The CPN-M has also agreed to end its “revolutionary government” in rural areas it previously controlled.
The Maoists have been allocated 73 seats in the interim parliament—the same number as the rival Communist Party of Nepal (United Marxist-Leninists), but fewer than Koirala’s Nepali Congress which has 85 seats. The remaining 99 seats will be distributed among the small coalition parties. The CPN-M will also take posts in the cabinet.
Elections for a constituent assembly are due to be held in June 2007. At its first meeting, the assembly will take a decision by a simple majority on whether to abolish the monarchy, and, if it is retained, to decide on the constitutional role of the king. Previously the Maoists had insisted on the end of the monarchy as the precondition of any agreement. Koirala and his Nepali Congress want to retain the king—who previously had sweeping powers—in a limited, constitutional role.

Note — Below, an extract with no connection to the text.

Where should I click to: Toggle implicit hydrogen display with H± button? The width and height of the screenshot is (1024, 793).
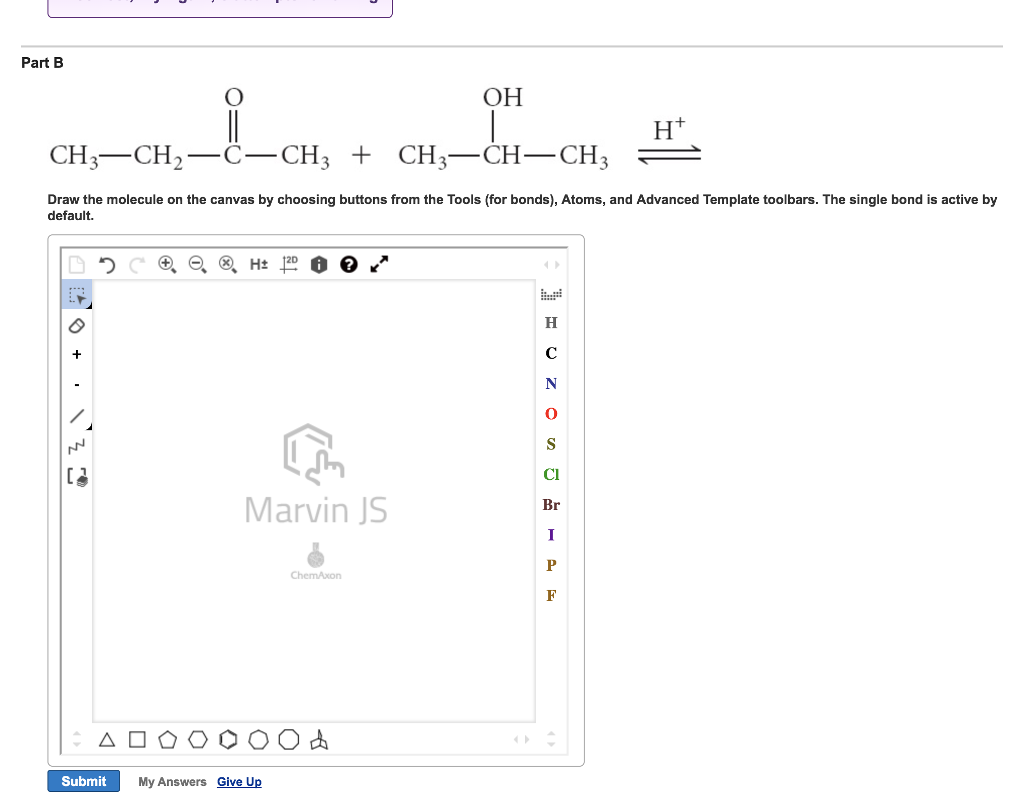coord(258,265)
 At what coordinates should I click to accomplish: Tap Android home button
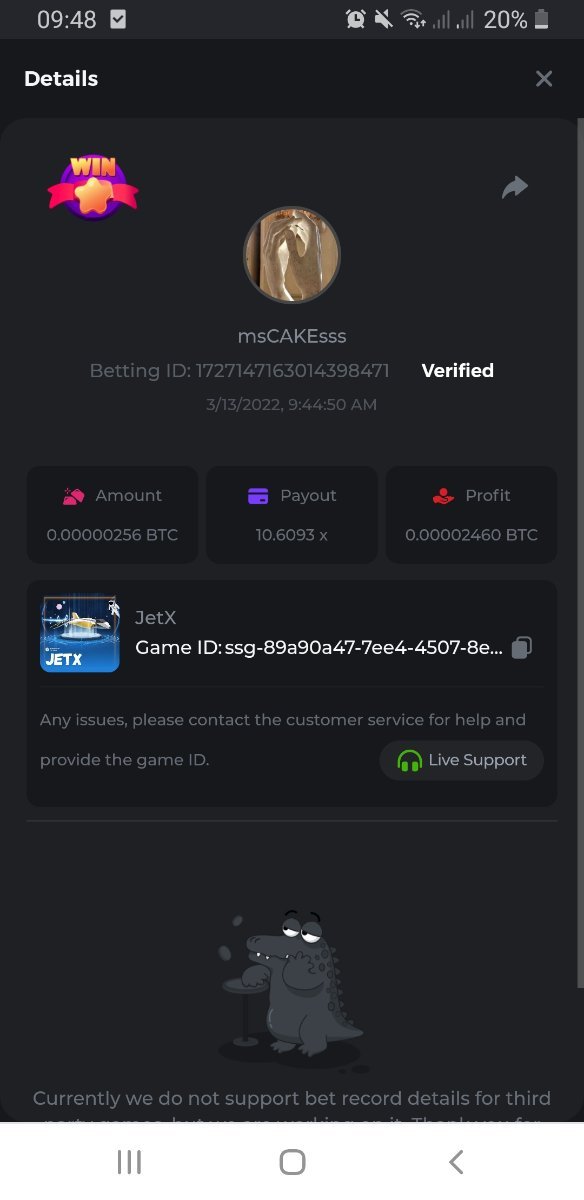click(x=292, y=1161)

In an interview last month with the British-based Telegraph, Prachanda offered a guarantee to international investors that their capital would be safe in Nepal. “We are not fighting for socialism,” he bluntly stated. “We are just fighting against feudalism. We are fighting for the capitalistic mode of production. We are trying to give more profits to capitalists and industrialists.”
Prachanda’s comments are the direct consequence of the Stalinist two-stage theory, which is the core component of the nationalist ideology of Maoism. The Maoists have always subordinated the interests of the working class and peasantry to “progressive” sections of the capitalist class and relegated socialism to the distant future. In one country after another, the results have been a disaster as the ruling class has invariably turned on the masses.
Despite its economic and social backwardness, Nepal is a capitalist, not a feudal, country. Even King Gyanendra is known for his business dealings. The program of the Maoists does not represent the interests of ordinary working people, but sections of the business elite that are keen to reap the benefits of opening up Nepal to foreign investors and regard the monarchy as an impediment. Senior CPN-M official Dev Bahadur Gurung emphasised in a recent seminar that the party was not against “globalisation or economic liberation or free market economy.”
Significantly, the Maoists have agreed to help suppress strikes and industrial action. Point 7 of the agreement declares: “Both sides believe in the fact that the industrial climate in the country should not be disturbed and production should be given continuity and that the right of collective bargaining and social security should be respected.” Any disputes with employers should be solved “in a peaceful manner”.
Along with other Nepali leaders, Prachanda has written to former US President Jimmy Carter calling on him to send international monitors to observe next year’s poll. “I value your commitment to conducting the CA (constituent assembly) elections in a conducive environment,” he wrote. The letter is clearly addressed not just to Carter but is aimed at establishing closer relations with the US ruling elite.
The Bush administration has only reluctantly supported the agreement with the Maoists. Up until April, Washington had backed the king and his autocratic methods of rule as a means of building US influence in the country. Its stance in Nepal is part of a broader US strategy aimed at containing China by establishing close relations with China’s neighbours, including in South Asia.
India, which confronts armed Maoist guerrillas of its own, played a major role in promoting the agreement between the CPN-M and the seven-party alliance. New Delhi views the deal as a means for encouraging Maoist groups in India to follow the same path. Significantly, Prachanda visited India before finally signing the 10-point agreement last month. He used a press conference to once again promise that his party would never carry out “an event like the [Russian] October revolution in Nepal”.